# DIRECTIONS
Count the lines below that contain the word "Select", and reply with that number alone.

# EXERCISE DATA
○ ○ ○ ○

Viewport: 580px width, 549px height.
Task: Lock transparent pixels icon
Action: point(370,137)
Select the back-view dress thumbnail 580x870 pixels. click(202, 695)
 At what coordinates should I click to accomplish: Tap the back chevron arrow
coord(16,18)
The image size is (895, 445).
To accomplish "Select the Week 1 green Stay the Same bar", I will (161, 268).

○ ○ ○ ○

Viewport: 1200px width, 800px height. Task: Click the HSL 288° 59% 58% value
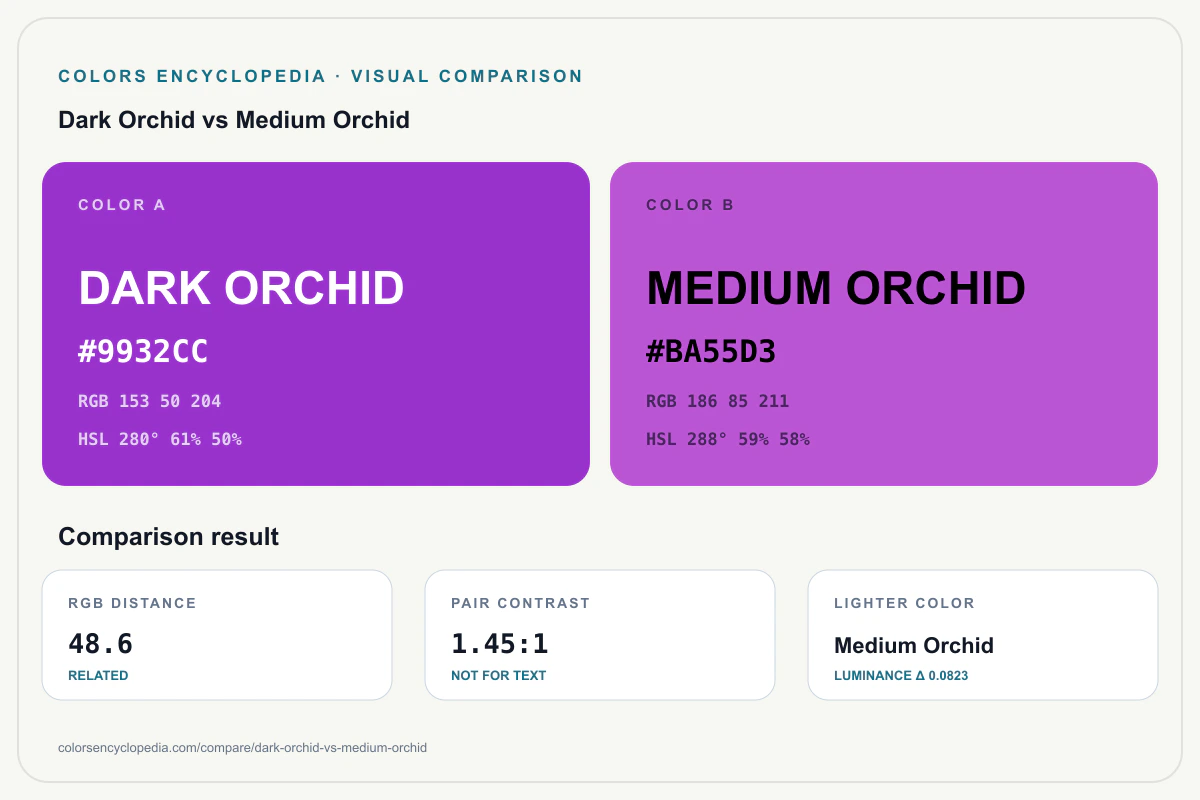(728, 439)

○ ○ ○ ○

# ANSWER TO THIS TASK
2